People are yearning to understand the depth and dimension that Beauty (sure, with that capital B) has in a world that has somehow become both photogenic and ugly. People, as a general rule, want what is real and what is good. The gap between that and our present moment is wide, and we all have a role to play in trying to bridge it.
In that continuing spirit, I am glad to share this fresh poem today, with a recording of me reading it, and a few thoughts on it below for my (very kind) paid subscribers.
-Paul
Damascus Road "When his eyes were opened, he saw no man: but they led him by the hand..." - Acts 9:8 The light was violet, cinnabar, and green. One cannot see what one has never seen. I do not think I know quite what I mean. The light was orange, somewhat-pink, and pink. Christ dumped ball bearings on my roller rink. I do not mean what I might think I think. The light was purple, silvery, and teal. I kicked the pricks so hard I could not feel. I do not think that I was ever real. The light was yellow, ebony, and blue. The scales of some blind fishes rub off too. I cannot think now, but I think of you.
The language of religious conversion is overused, often well past the point of cliche.

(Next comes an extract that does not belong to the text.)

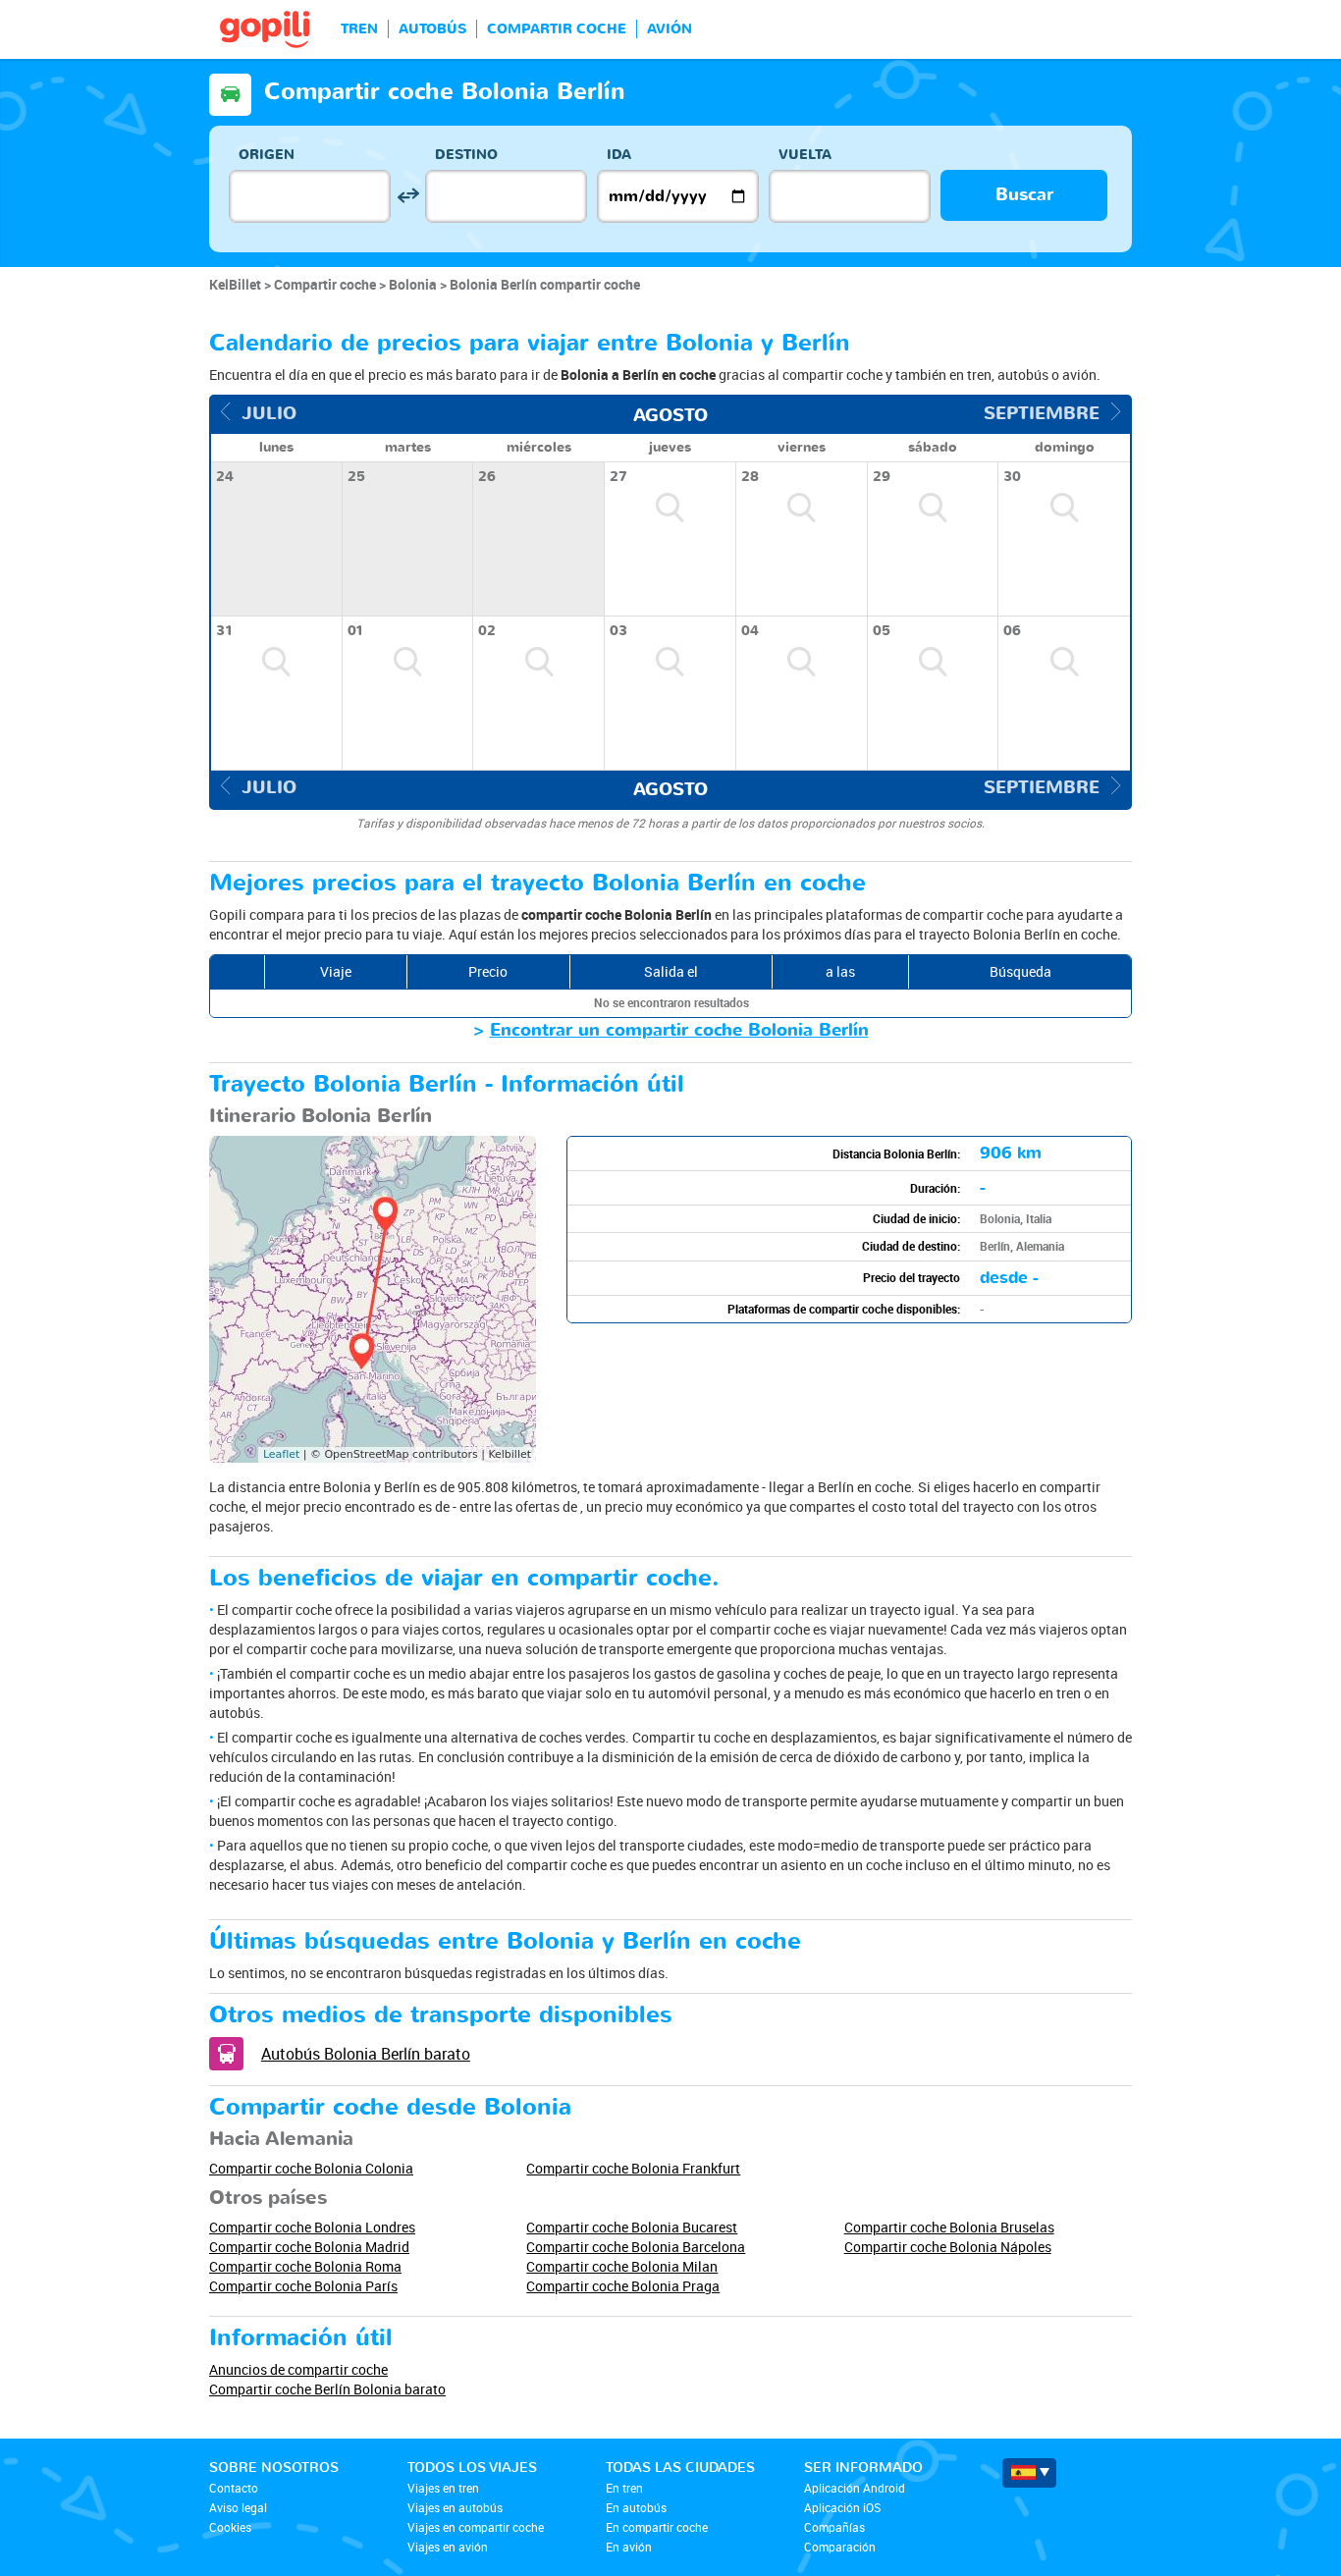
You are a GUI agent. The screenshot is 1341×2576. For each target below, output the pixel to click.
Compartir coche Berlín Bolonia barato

As the most obvious example, “born again” has become a phrase that, for many people in America at least, conjures a whole feel with it, perhaps some measure of cultural ignorance or even gullibility. This is a shame of course—that the central mystery of an ancient and beautiful faith should be so cheapened or diluted that one cannot really hear it anymore. What the catechumens once whispered joyously in the catacombs on the sacred night of vigil before the Easter dawn is now drawled by big-haired TV evangelists trawling the late hours for credit card numbers and promising the latter rain.
So it is a mildly dangerous thing to take as a theme one of the great conversions—that of Saul (who would become Paul), in Chapter Nine of the Book of the Acts. It is so famous an account that it has generated its own phrase: road to Damascus refers to a life-changing experience. Before. After. The original come-to-Jesus moment. To reference it is mildly dangerous, because it is so easy to lose the reader. Maybe they will glaze at the obviousness of the percieved piety. Or maybe they will simply feel that they know the story already, and can safely discard it. The religious may feel they know it already. Those outside faith may feel it is simply not for them.
But it is the purpose of the poet to try to say the old things small and newly. And so, I find myself on the road to Damascus, and pointing at the sun. The reason is that the message of this greatest and most iconic of conversions holds an image that each of us might do well to remember: that we can be changed.